働きマン 3巻 安野モヨコ

働きマン 3 (3)

働きマン 3 (3)

アニメも絶賛放映中の働きマン、もう第3巻ですか。この時点でのアニメ化っていうのもすごいなと思うんですが、1クールできっちり終わらそうという趣旨なんでしょうか。よかよか。


・知らないところに来ちゃったマン
・働かないマン 前編後編
・ずぶ濡れマン
・いつか勝負をかけるぞマン
・こわもてマン
・帰ってきた働きマン
・オヤジマン

以上7エピソード収録。相変わらず熱いですなあ。僕は似た系列の作品『サプリ』と比べると、『サプリ』にはどうにもなんだか自意識過剰臭さというか、どうしてもカッコつけちゃってるなあと思う部分があって、こっちにはそういうところがほとんど無いから好きだ。

まあ『サプリ』話はいずれできたらするとして、働きマン、深さと広さが1巻よりもグっと拡大してきてなかなかいい感じです。松方以外のキャラクターの掘り下げもかなり深いし。

» **データ欄**:
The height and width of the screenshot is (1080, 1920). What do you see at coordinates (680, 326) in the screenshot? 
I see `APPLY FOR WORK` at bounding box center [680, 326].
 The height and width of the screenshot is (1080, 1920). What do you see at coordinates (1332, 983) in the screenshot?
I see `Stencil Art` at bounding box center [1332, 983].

» **取り組む課題**:
1. 『働きマン』3巻の紹介文に挙げられている収録エピソードの題名を、すべて書き出しなさい。
2. 『働きマン』3巻の紹介文から、「アニメも絶賛放映中の働きマン」という語句を含むところから「ーの掘り下げもかなり深いし。」までをそのまま書き写しなさい。
3. 『働きマン』3巻の紹介文を、最後の文の後から書き継ぎなさい。
データ欄の行は使わなくてよい。

» **各課題の解答**:
1.
・知らないところに来ちゃったマン
・働かないマン 前編後編
・ずぶ濡れマン
・いつか勝負をかけるぞマン
・こわもてマン
・帰ってきた働きマン
・オヤジマン

2.
アニメも絶賛放映中の働きマン、もう第3巻ですか。この時点でのアニメ化っていうのもすごいなと思うんですが、1クールできっちり終わらそうという趣旨なんでしょうか。よかよか。


・知らないところに来ちゃったマン
・働かないマン 前編後編
・ずぶ濡れマン
・いつか勝負をかけるぞマン
・こわもてマン
・帰ってきた働きマン
・オヤジマン

以上7エピソード収録。相変わらず熱いですなあ。僕は似た系列の作品『サプリ』と比べると、『サプリ』にはどうにもなんだか自意識過剰臭さというか、どうしてもカッコつけちゃってるなあと思う部分があって、こっちにはそういうところがほとんど無いから好きだ。

まあ『サプリ』話はいずれできたらするとして、働きマン、深さと広さが1巻よりもグっと拡大してきてなかなかいい感じです。松方以外のキャラクターの掘り下げもかなり深いし。

3.
特にこわもてマン、いいですねえ彼。マンガ編集者もので傑作『編集王』を越えるのは難しいと思いますが、彼個人としての理想とする生き様を仕事のレベルで体現しようとしているのは読み応えがあっていいなあ。一方、マンガ雑誌から大衆週刊誌に移ってきた、知らないところに来ちゃったマンも面白い。「ギョーカイモノ」としては水準をはるかに高く越えた作品ですなあ。

ただそこに恋愛まで入れるとどうしてもグジャっとしたりウジっとしてしまう部分があって、この物語にその要素はどれくらい必要なんだろうかと思ってしまった。しかし共感するところは多々あって、松方の恋人のセリフである、

じゃー どうして
どうして いつもそんな とこまで やんだよ

やれてない ことが つらくなるよ
ヒロのせいじゃ ないって わかってても

俺は そこまで できないんだよ
ヒロ見てると できない自分が ダメに見えて 仕方がないんだよ

にはそこはかとなく共感するところがあって、けっこうシンクロしてしまった。「あ〜」としかいえないわこれは。こういう気持ちっていうのを、こんなにわかりやすく描かれていていいんでしょうか。いいんだろうけど。いやあ。なんかなあ。すごいなあ。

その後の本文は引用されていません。